> **Exercise aim**
All of the records must be set down again word for word.

-------------------------

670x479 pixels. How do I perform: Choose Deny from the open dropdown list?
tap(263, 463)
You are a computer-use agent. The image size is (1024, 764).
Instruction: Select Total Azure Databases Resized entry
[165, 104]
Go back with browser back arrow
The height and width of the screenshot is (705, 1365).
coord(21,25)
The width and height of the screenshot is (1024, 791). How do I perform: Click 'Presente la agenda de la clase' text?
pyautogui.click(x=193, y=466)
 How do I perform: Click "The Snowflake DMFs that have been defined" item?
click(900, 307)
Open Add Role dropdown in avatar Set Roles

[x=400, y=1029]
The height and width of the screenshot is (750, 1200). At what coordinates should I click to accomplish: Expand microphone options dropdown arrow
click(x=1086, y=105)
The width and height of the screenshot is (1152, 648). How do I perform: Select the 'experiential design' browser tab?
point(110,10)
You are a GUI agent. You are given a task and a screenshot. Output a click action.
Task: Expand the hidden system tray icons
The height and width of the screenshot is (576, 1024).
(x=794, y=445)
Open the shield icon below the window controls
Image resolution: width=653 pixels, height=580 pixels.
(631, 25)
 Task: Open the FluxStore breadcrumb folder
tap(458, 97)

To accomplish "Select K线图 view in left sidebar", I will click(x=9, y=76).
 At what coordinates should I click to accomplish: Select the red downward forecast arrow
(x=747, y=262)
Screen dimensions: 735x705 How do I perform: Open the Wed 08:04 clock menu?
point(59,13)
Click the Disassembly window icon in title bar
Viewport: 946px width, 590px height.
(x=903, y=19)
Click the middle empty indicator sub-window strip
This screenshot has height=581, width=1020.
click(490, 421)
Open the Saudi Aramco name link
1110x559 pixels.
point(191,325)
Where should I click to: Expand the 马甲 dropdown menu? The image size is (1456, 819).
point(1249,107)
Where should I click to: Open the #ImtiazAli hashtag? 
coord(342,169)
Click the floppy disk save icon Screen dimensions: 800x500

-------------------------

> **Answer to the exercise**
670x479 pixels. How do I perform: Choose Deny from the open dropdown list?
tap(263, 463)
You are a computer-use agent. The image size is (1024, 764).
Instruction: Select Total Azure Databases Resized entry
[165, 104]
Go back with browser back arrow
The height and width of the screenshot is (705, 1365).
coord(21,25)
The width and height of the screenshot is (1024, 791). How do I perform: Click 'Presente la agenda de la clase' text?
pyautogui.click(x=193, y=466)
 How do I perform: Click "The Snowflake DMFs that have been defined" item?
click(900, 307)
Open Add Role dropdown in avatar Set Roles

[x=400, y=1029]
The height and width of the screenshot is (750, 1200). At what coordinates should I click to accomplish: Expand microphone options dropdown arrow
click(x=1086, y=105)
The width and height of the screenshot is (1152, 648). How do I perform: Select the 'experiential design' browser tab?
point(110,10)
You are a GUI agent. You are given a task and a screenshot. Output a click action.
Task: Expand the hidden system tray icons
The height and width of the screenshot is (576, 1024).
(x=794, y=445)
Open the shield icon below the window controls
Image resolution: width=653 pixels, height=580 pixels.
(631, 25)
 Task: Open the FluxStore breadcrumb folder
tap(458, 97)

To accomplish "Select K线图 view in left sidebar", I will click(x=9, y=76).
 At what coordinates should I click to accomplish: Select the red downward forecast arrow
(x=747, y=262)
Screen dimensions: 735x705 How do I perform: Open the Wed 08:04 clock menu?
point(59,13)
Click the Disassembly window icon in title bar
Viewport: 946px width, 590px height.
(x=903, y=19)
Click the middle empty indicator sub-window strip
This screenshot has height=581, width=1020.
click(490, 421)
Open the Saudi Aramco name link
1110x559 pixels.
point(191,325)
Where should I click to: Expand the 马甲 dropdown menu? The image size is (1456, 819).
point(1249,107)
Where should I click to: Open the #ImtiazAli hashtag? 
coord(342,169)
Click the floppy disk save icon Screen dimensions: 800x500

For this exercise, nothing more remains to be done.